1. They are only looking at the present, not the past or future

2. They are only looking immediately around them, not at how events connect globally

3. Most people don’t read, think, challenge, or hear opposing views

Trump is doing this in America.

Yup. Read the whole thing, despite how depressing it is.

It is similar to people who think that the climate is going crazy, because they didn’t live through the 30s, or the 50s. Let alone times farther past.

Star Trek

…is far from libertarian:

The Federation isn’t just socialist in the hyperbolic sense in which some conservatives like to denounce anyone to the left of them as socialist. It’s socialist in the literal sense that the government has near-total control over the economy and the means of production. Especially by the period portrayed in The Next Generation, the government seems to control all major economic enterprises, and there do not seem to be any significant private businesses controlled by humans in Federation territory. Star Fleet characters, such as Captain Picard, boast that the Federation has no currency and that humans are no longer motivated by material gain and do not engage in capitalist economic transactions.

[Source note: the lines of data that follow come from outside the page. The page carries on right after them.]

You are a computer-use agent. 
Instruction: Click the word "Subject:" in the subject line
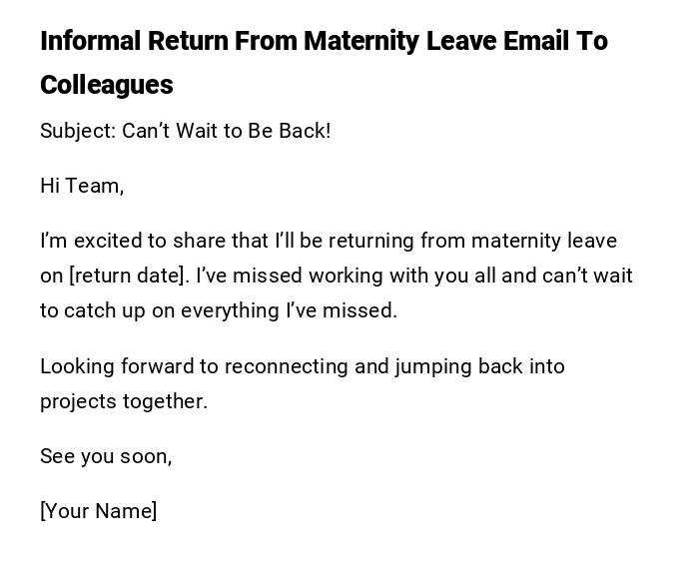78,131
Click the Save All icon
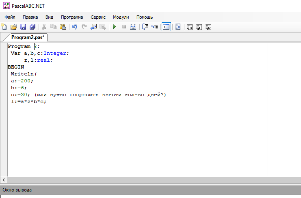The height and width of the screenshot is (198, 301). 32,27
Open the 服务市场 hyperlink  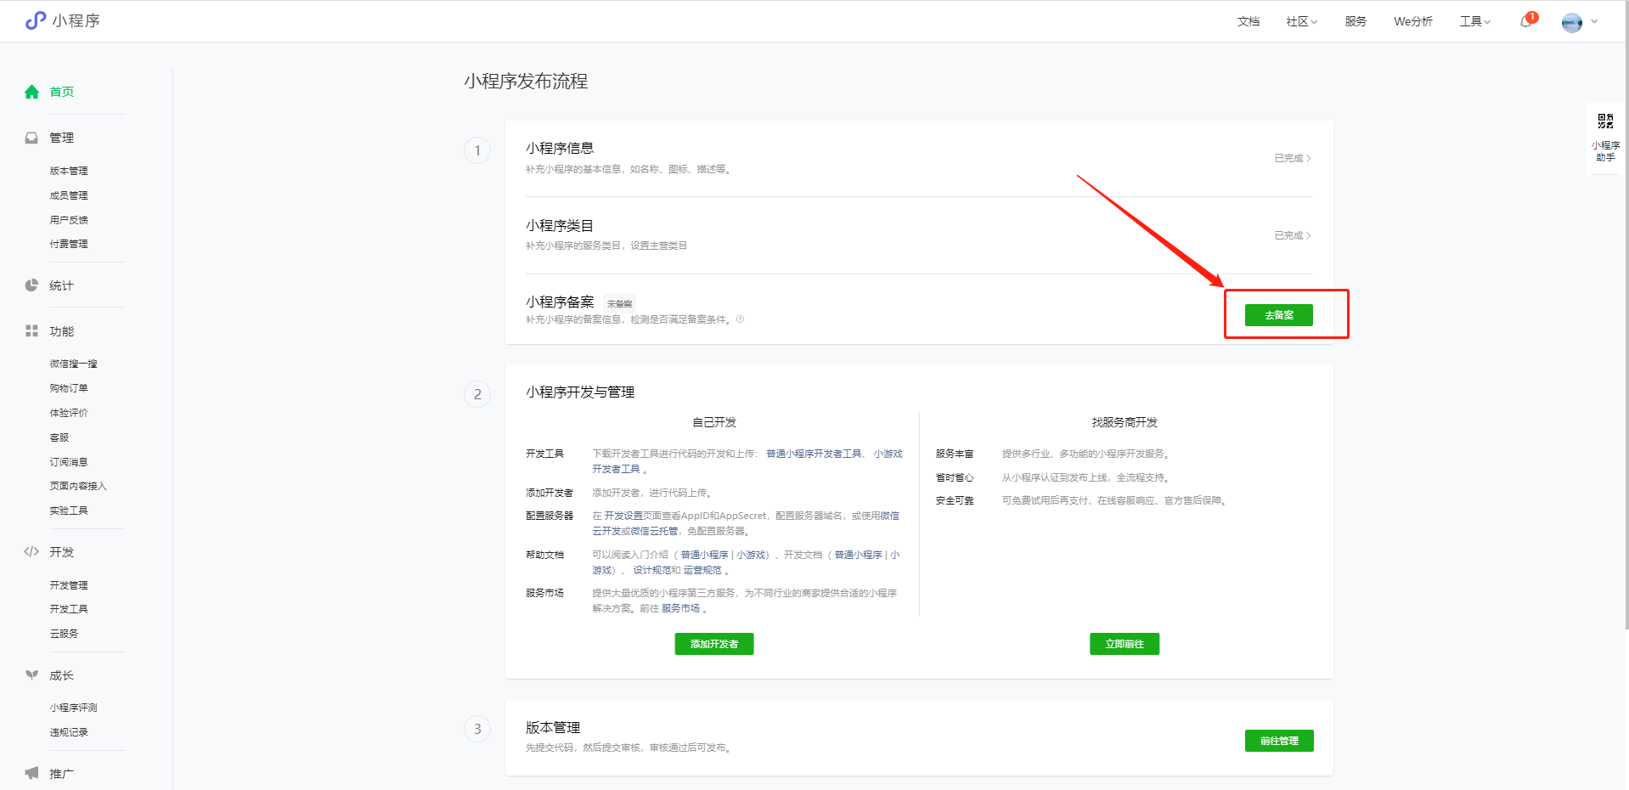tap(680, 608)
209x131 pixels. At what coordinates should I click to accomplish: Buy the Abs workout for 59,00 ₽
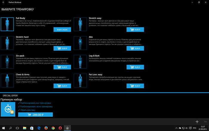coord(135,48)
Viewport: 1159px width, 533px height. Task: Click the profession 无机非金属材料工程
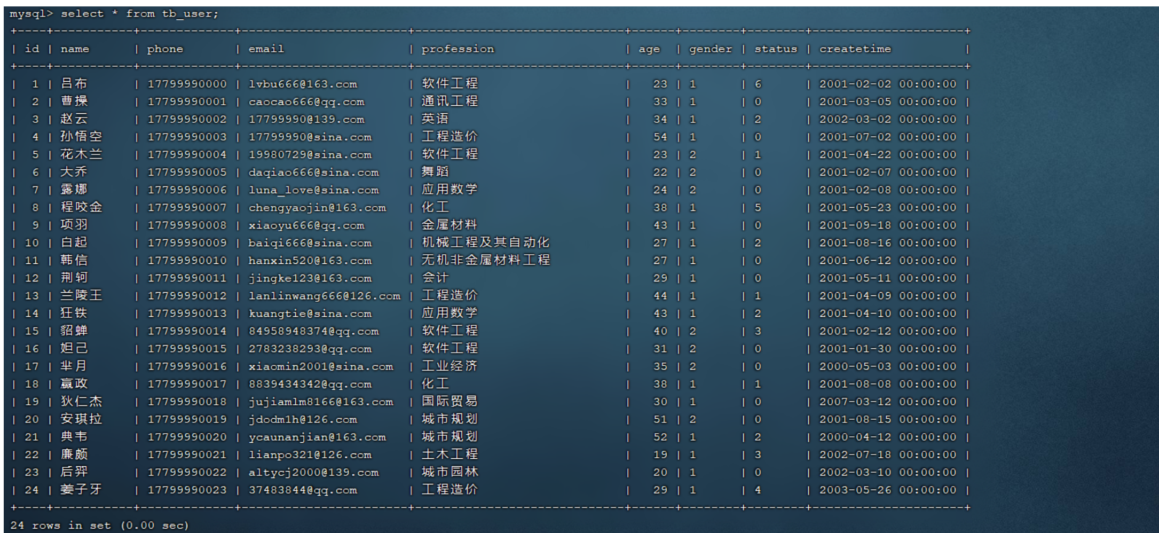(x=485, y=261)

The supposed evils of free markets are exemplified by the Ferengi, an alien race who exemplify all the stereotypes socialists typically associate with “evil capitalists.” The Ferengi are unrelentingly greedy and exploitative. Their love of profit seems to be exceeded only by their sexism—they do not let females work outside the household, even when it would increase their profits to do so.

The problem here is not just that Star Trek embraces socialism: it’s that it does so without giving any serious consideration to the issue. For example, real-world socialist states have almost always resulted in poverty and massive political oppression, piling up body counts in the tens of millions.

But Star Trek gives no hint that this might be a danger, or any explanation of how the Federation avoided it. Unlike on many other issues, where the producers of the series recognize that there are multiple legitimate perspectives on a political issue, they seem almost totally oblivious to the downsides of socialism.

You don’t say. That episode TNG did on cryonics was extremely off putting to me.